Wednesday, November 4, 2009

Sonnet IV - Jetlag

Sometimes the best way to work with structural rules of poetry is to break them. One of my favorite simple examples of this is Keats' sonnet "On Sitting Down to Read King Lear Once Again." Keats writes a traditional sonnet, albeit with a slightly tweaked rhyme scheme, but on the final line - "Give me new phoenix wings to fly at my desire" - he switches from pentameter to hexameter (in other words, he adds an extra metric foot). The way that Keats broke structure here to underscore the feeling of the final line fascinated me so much that I wrote an entire paper on it... although I don't think my grade was that outstanding, so I could be the only one who feels that way.

In any case, I was inspired during a particularly difficult commercial airline experience to try my own play on structure. While squeezed into the last row of a 747 full of loud people and louder children, unable to sleep and contemplating infanticide, I messed around with a Petrarchan sonnet (I don't even know why, maybe I wanted to embrace the suffering) in iambic tetrameter instead of pentameter. So see if the shorter lines make you feel as crushed an uncomfortable as I was when I wrote them. Also note the alteration of the final line, which I ripped off from Keats. Thanks, John!
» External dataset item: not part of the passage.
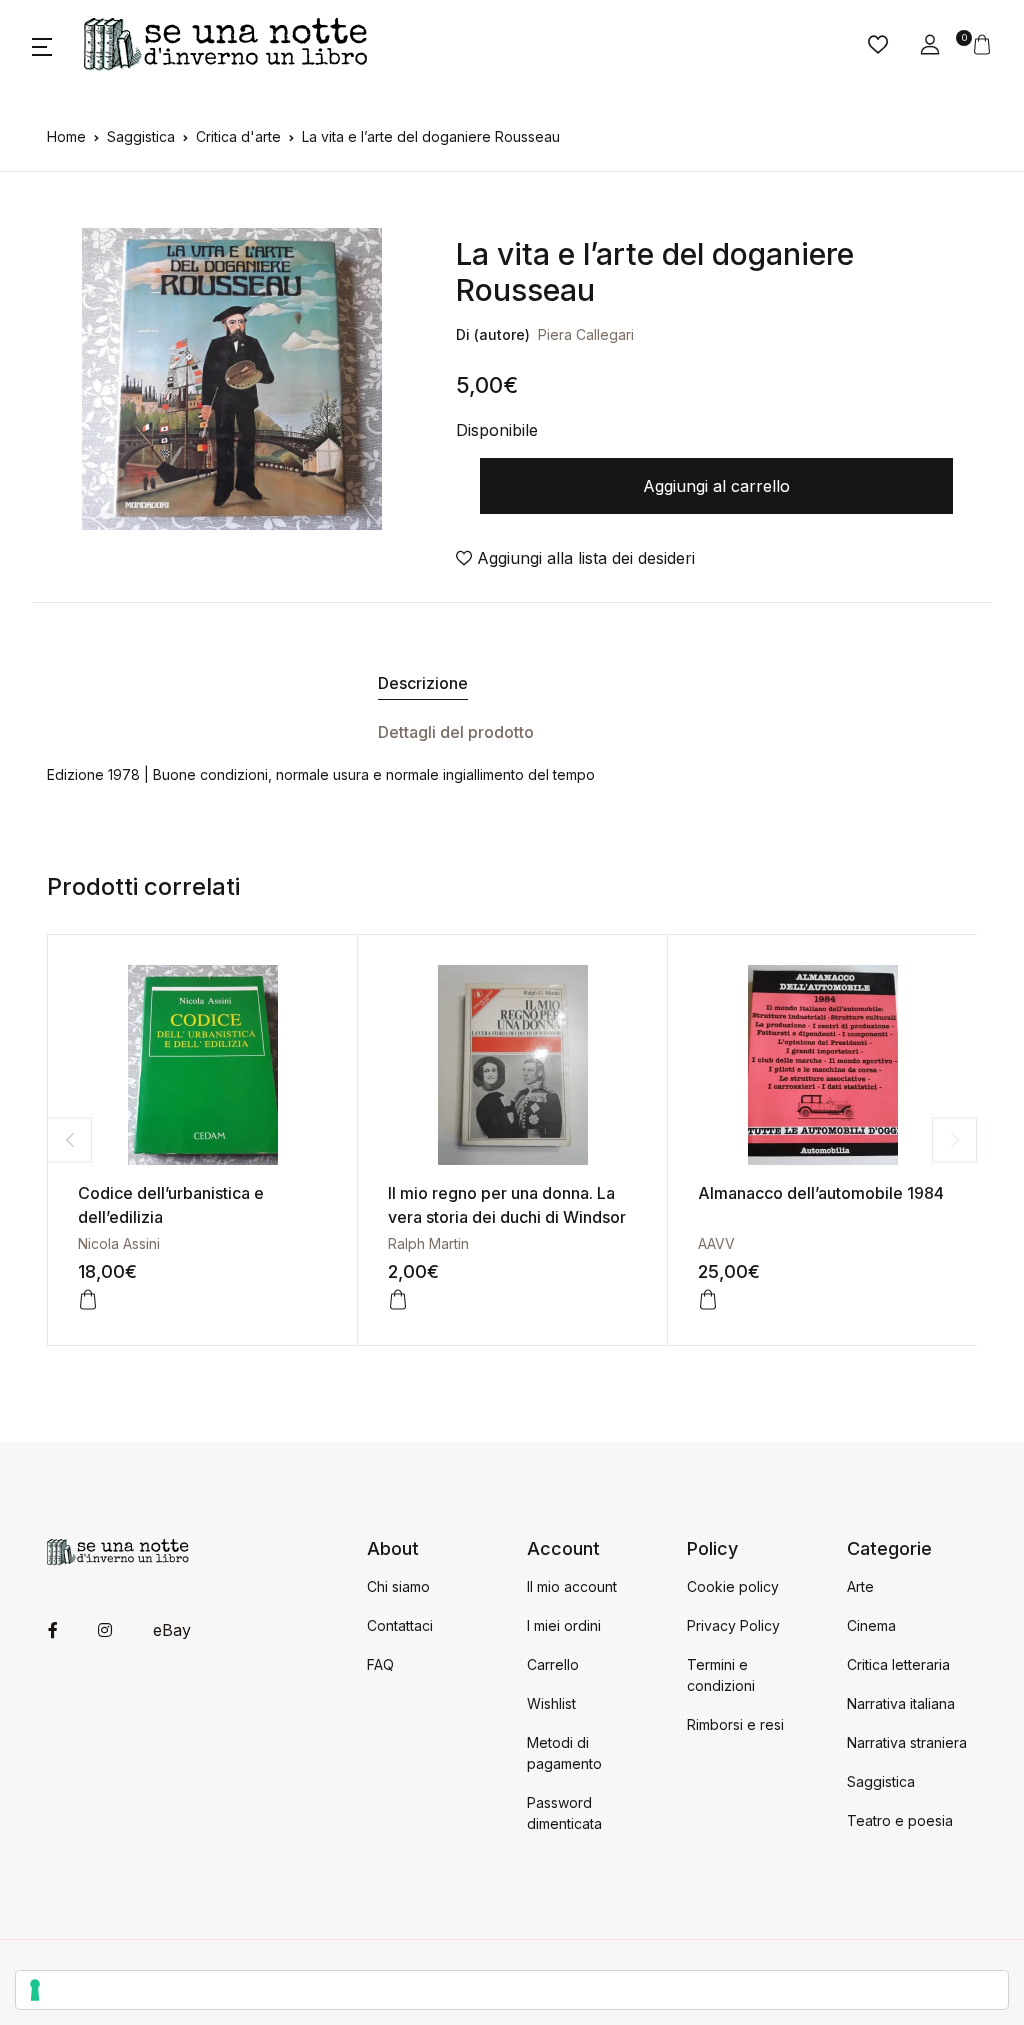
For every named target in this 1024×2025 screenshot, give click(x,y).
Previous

Note: Since this is a Petrarchan sonnet, there is some unnecessary angst and sentimentality. It's like a rule.

Sonnet IV: Flight

Inside the screaming metal beast,
The bird that swallows humans whole,
Presses the body and the soul
With each regurgitated feast—
My skin is sore, my bones are creased
And cracked, and travel takes a toll
On bodies broken of control—
To sleep—it’s been a year at least.

My head rolls deathlike on my shoulder;
I’ll find a better way to fly
Or failing that, to fall instead
And as the cycled air turns colder
You’ll be with me against the sky,
Your shoulder soft and warm under my head.